By Encounter Seventy, Elias stopped pretending his body was on his side.
It wasn't a dramatic betrayal. No collapsing in public. No urgent sirens. Just small, stubborn reminders that something inside him was quietly rearranging the rules.
His hands shook more often now. Not enough for strangers to notice, but enough that he noticed. His appetite came and went like an unreliable friend. Sleep arrived late and left early, slipping out before he could ask it to stay.
The worst part was the fatigue. Not the kind that begged for rest, but the kind that made everything feel slightly heavier than it should have been. As if gravity had decided to personalize itself.
He started carrying a water bottle everywhere, like hydration might solve existential decay. If nothing else, it gave him something to hold when his hands needed convincing they still had purpose.

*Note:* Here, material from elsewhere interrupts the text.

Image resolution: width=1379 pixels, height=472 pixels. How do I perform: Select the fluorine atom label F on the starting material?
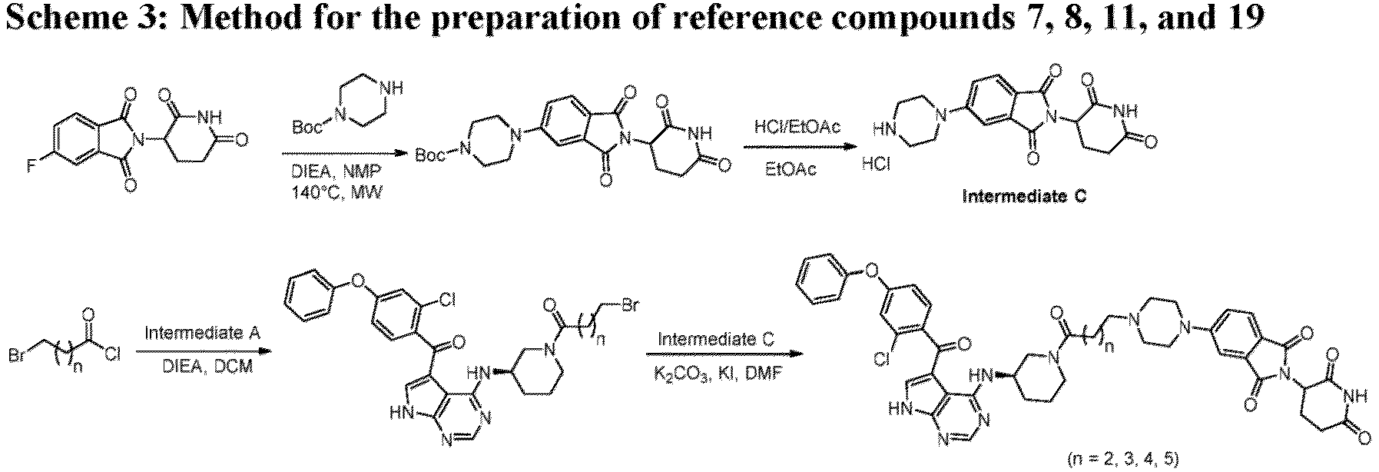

Encounter Seventy-One happened on a bench outside the hospital cafeteria.
He wasn't there for an appointment. He told himself that mattered.
She emerged through the sliding doors with a paper cup in one hand and her phone in the other, shoulders slumped in a way that suggested the day had already asked too much of her.
She spotted him before he could look away.
This time, there was no confusion in her eyes. No almost-recognition.
She knew him.
"Hey," she said, slowing her steps. "You're the croissant guy."
Elias blinked. Then smiled. "I've peaked early."
She laughed, a real one this time, brief but unguarded. "You always show up in the most random places."
"So do you," he said, then winced internally. Too familiar. Too close to admitting something.
She gestured to the bench. "Mind if I sit?"
He shook his head. "Please. It's not exactly reserved seating."
She sat, leaving a polite gap between them that felt both considerate and cruel.
For a moment, they watched people come and go. Nurses. Visitors. Patients moving carefully, like each step needed permission.
"Do you work here?" Elias asked, though he already knew the answer.
She nodded. "Yeah. I'm a nurse."
"Thought so," he said.
She glanced at him, curious. "You did?"
"You have the walk," he said. "Like you're always heading somewhere important."
She smiled softly. "Or like I'm always running late."
He wanted to tell her that lateness was relative. That some people would give anything to be late for ordinary things.
Instead, he said, "Still. It suits you."
She looked down at her cup. "You're kind."
He shrugged. "I'm observant. There's a difference."
She tilted her head. "You say that like it's a defense."
He almost laughed. Almost.
"What about you?" she asked. "Do you come here often? The hospital, I mean."
The question was casual. Dangerous in its simplicity.
Elias hesitated. "Sometimes."
"For work?" she asked.
"No," he said. "For… maintenance."
She raised an eyebrow. "That sounds ominous."
"Trust me," he said lightly, "I'm not that interesting."
She studied him, eyes lingering a second too long. "People usually say that when they are."
A silence settled between them. Not awkward. Just full.
Elias felt something shift inside him, a subtle but irreversible adjustment. Like a clock hand moving forward without permission.
"What's your name?" she asked.
His heart stuttered.
This was it. Or close enough to matter.
"Elias," he said.
She smiled. "I'm Mara."
The name fit her. Simple. Grounded. Like something that didn't need explanation.
"Mara," he repeated, testing the weight of it.
She stood after a moment, slipping her phone into her pocket. "I should get back."
"Of course," Elias said. "People to save."
She smiled at that. "Something like that."
She took a step away, then paused. "You know… if you're ever waiting around here for maintenance again, you don't have to do it alone."
Elias nodded, throat tight. "I'll keep that in mind."
As she walked back inside, he felt the unmistakable sense that something had crossed a line.
Encounter Seventy-One.
He didn't write anything that night.